## Übungsmaterial
▼

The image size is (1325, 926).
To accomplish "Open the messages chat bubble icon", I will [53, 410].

▲
▼

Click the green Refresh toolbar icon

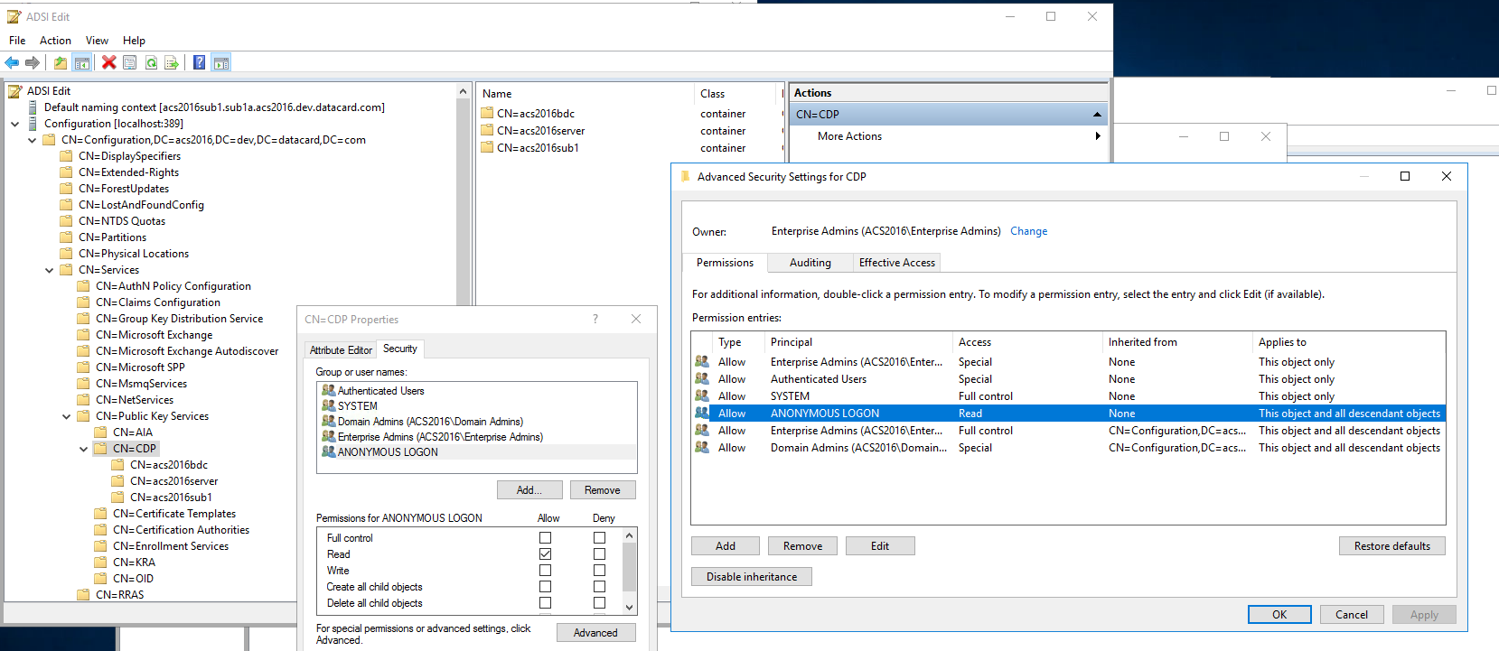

▲
▼

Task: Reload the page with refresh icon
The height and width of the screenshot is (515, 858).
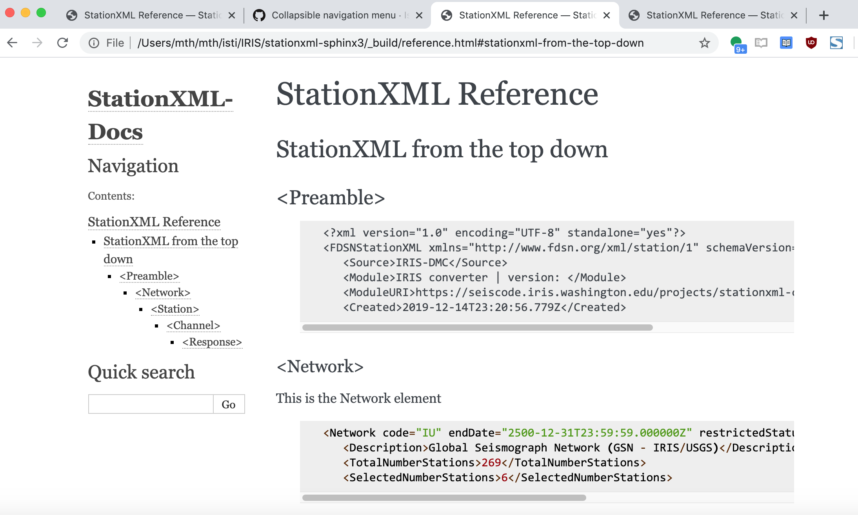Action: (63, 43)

▲

Kopiere die Zeilen unverändert: Beginne bei der Zeile, die „The image size is (1325, 926).“ enthält, und höre nach der Zeile auf, die „will [53, 410].“ enthält.

The image size is (1325, 926).
To accomplish "Open the messages chat bubble icon", I will [53, 410].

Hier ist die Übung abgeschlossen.